The sources for gold are described next. There is no priority ordering for clustering because representative sequences are assigned new labels which are not based on database accessions. If the original accession(s) for a given unique sequence are required, then can be determined from the accession table. However, sources are treated differently depending on whether or not they are considered to be curated sets of RdRPs.
Proteins annotated by UniProt as RdRP. These are assumed to be curated; any sequence predicted as RdRP with low- or high-confidence by motifator is included.
The current Serratus query from AB. I am assuming this was monkey-curated; all motifator hits are included.
RdRPs from Koonin paper (from AB). Considered to be curated; all motifator hits are included.
This is a complete (?) set of viral ORFs from GenBank from AB. I don't know exactly how it was built. From these, only high-confidence motifator predictions are included.
This is a complete (?) set of viral nucleotide sequences downloaded from GenBank by AB. From these, only high-confidence motifator hits are included.
Not yet constructed, and might not be needed. These could include low-confidence RdRPs from gb241 plus other non-curated sources.
Gold is constructed from the above sources, giving a set of unique trimed RdRP sequences. OTUs are constructed from these by UCLUST at species-like, genus-like and family-like thresholds (90%, 75% and 40%). At each stage (uniques, 90, 75, 40), input to UCLUST is the centroids from the previous stage.
Not currently documented, mostly self-explanatory.
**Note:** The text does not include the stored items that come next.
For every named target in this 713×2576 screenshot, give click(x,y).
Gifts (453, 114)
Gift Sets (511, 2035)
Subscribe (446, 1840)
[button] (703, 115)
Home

Once an OTU system is in production, it should be stable so that a given query sequence will be assigned to the same OTU. To maintain a stable reference, new gold sequences will be added as follows. All new sequences that do not match otus.fa at 90% identity are collected in new.fa. The unique sequences in new.fa are identified as new.uniques.fa; each of these receives a new unique integer identifier (u). These are clustered at 90% identity, giving centroids new.id90.fa which are assigned new species-like identifiers (s). Then, new.id90.fa is clustered at 75% giving centroids new.id75.fa with new g identifiers, and new.id75.fa is clustered at 40% giving centroids new.id40.fa each of which is assigned a new f identifier.
Sequences with more than ten Xs are discarded. We need to keep sequences with Xs in the gold set because otherwise we might claim a novel RdRP which is actually known except for a few Xs.